Ok

En poursuivant votre navigation sur ce site, vous acceptez l'utilisation de cookies. Ces derniers assurent le bon fonctionnement de nos services. En savoir plus.

Impératifs muraux

Chaque jour, le trajet qui m'emmène de la Maison Rose à mon bureau - allez, sans trop me presser, il me faut au moins un quart d'heure à pied - me fait passer sous la voie ferrée en un lieu qui, c'est évident, sert de défouloir à bien des frustrations. Sexuelles, la plupart du temps, vous l'aurez facilement deviné. Les tags fleurissent chaque jour et les nettoyages régulièrement entrepris par la municipalité ne désarment pas leurs auteurs qui reviennent inlassablement à la charge, pour mon plus grand bonheur, je dois bien vous l'avouer.
D'ailleurs, si je pouvais me permettre une petite requête : monsieur le Maire, pourriez-vous dépêcher rapidement une équipe pour nettoyer mon journal mural, car mes journalistes invisibles et nocturnes n'ont quasiment plus de place depuis deux jours. Merci.
Je ne parle pas ici de ces signatures illisibles et banales dont les modèles sont certainement importés directement des ghettos des cités américaines des années 70. Aucun intérêt, c'est un truc qui se passe entre personnes qui doivent certainement comprendre ce qu'elles écrivent, un idiome tribal, mais qui exclut du dialogue les personnes, comme moi, qui passent et lisent. Et puis, avouons-le, c'est moche et ennuyeux, c'est une sorte de fiente murale déposée là par quelques citoyens en manque de reconnaissance. On se croirait à Paris, quand on attend le train et qu'on contemple le RER. Le même décor sinistre. Circulez, y a rien à voir.
Je ne peux même pas vous parler de "graphes", car ces dessins, qui peuvent être magnifiques, semblent avoir choisi de s'afficher ailleurs. Dommage. Un jour peut-être...
Car dans mon petit passage souterrain, on ne dessine pas : on signe, on tamponne, on s'injurie, on émet des hypothèses curieuses. Tiens, un beau jour, tout avait été repeint en gris uniformément moche et, chaque matin, devant ce silence visuel, j'attendais la réapparition du prochain message.
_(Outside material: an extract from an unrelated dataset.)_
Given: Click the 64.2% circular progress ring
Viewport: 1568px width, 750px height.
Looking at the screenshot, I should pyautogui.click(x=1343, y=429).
Il me manquait ma lecture quotidienne. Je n'habite pas en région parisienne et personne ne vient me distribuer je ne sais quel machin gratuit à lire. Moi, mon journal ne s'appelle pas "Metro", il a pour nom : "Passage sous la voie ferrée".
Un beau jour, Eurêka, une mystérieuse phrase avait surgi : seule au milieu du désert gris, elle nous annonçait qu'un chanteur de variété bien connue des ménagères de plus de 50 ans avait le SIDA. Pourquoi cette phrase ? Nul ne le saura jamais. Elle a surgi, venue de nulle part, avant d'être consciencieusement rayée par une autre main anonyme, dont le (ou la) propriétaire devait être un (ou une) fan du chanteur.
J'aime bien, moi, tous ces dialogues silencieux.
Au mois de novembre est apparue la signature au pochoir d'une "tueuse de machos" : elle en foutu partout, la vache, et pif, et paf... du tamponnage intensif, sans nuance. On aurait dit le sketch du "Train pour Pau", quand Régis Laspalès devient fou à la fin et s'acharne à massacrer un billet de train à coups de tampon rageurs en hurlant : "Ah oui, j'aime bien, ça !". La tueuse de machos, elle a fait la même chose, mais c'est moins drôle ! Surtout qu'elle a tendance à déborder sur les façades des maisons avoisinantes et c'est la preuve qu'on peut se prétendre féministe et ne pas respecter le bien d'autrui. Mon petit passage, OK, c'est un peu la cour de récréation commune, chacun y possède son petit coin, mais il y a une ligne à ne pas franchir.
Il y a eu aussi une époque où un certain Benjamin M. a encouru les passions et les foudres de son public scriptural : un matin, pan sur le nez, ou sur le coeur plutôt, une déclaration d'amour enflammée lui était brutalement destinée. A sa place, j'aurais vraiment été gêné d'autant que dès le lendemain, une autre écriture (celle d'un amoureux éconduit ?) lui assénait des propos par lesquels notre ami était comme accusé de pratiques sexuelles réprouvées par la morale chrétienne. Benjamin M. se compromettait avec des garçons ! Bon, c'était pas dit exactement comme ça, les termes étaient plus grossiers, mais je fais court pour que vous compreniez bien la cruauté de l'attaque. Oh, le pauvre, en deux jours, on lui avait fait sa fête sans qu'il ait son mot à dire... A moins - et je crois volontiers à cette hypothèse - que toute cette histoire ne soit le fruit que d'une seule imagination.
Je lis aussi souvent cette phrase (de qui, on ne nous le dit pas) qui est, je cite grossièrement de mémoire : "Je me suis longtemps demandé pourquoi dans ma vie je ne voyais jamais les mêmes personnes. Je ne les voyais pas." C'est mignon tout plein, non ? Vous voyez, on marche, on réfléchit en même temps. C'est la preuve que la marche rend intelligent. De la philosophie pédestre, non mais, de quoi il semelle celui-là...
Ah... je garde le meilleur pour la fin. Les ordres ! Les vérités ! Je suis certain que vous avez déjà été confrontés à tous ces messages dont l'inspiration anarcho-libertaire a ceci de très particulier qu'ils consistent en des injonctions totalement contradictoires avec la philosophie qui les sous-tend, à savoir le refus de toute autorité.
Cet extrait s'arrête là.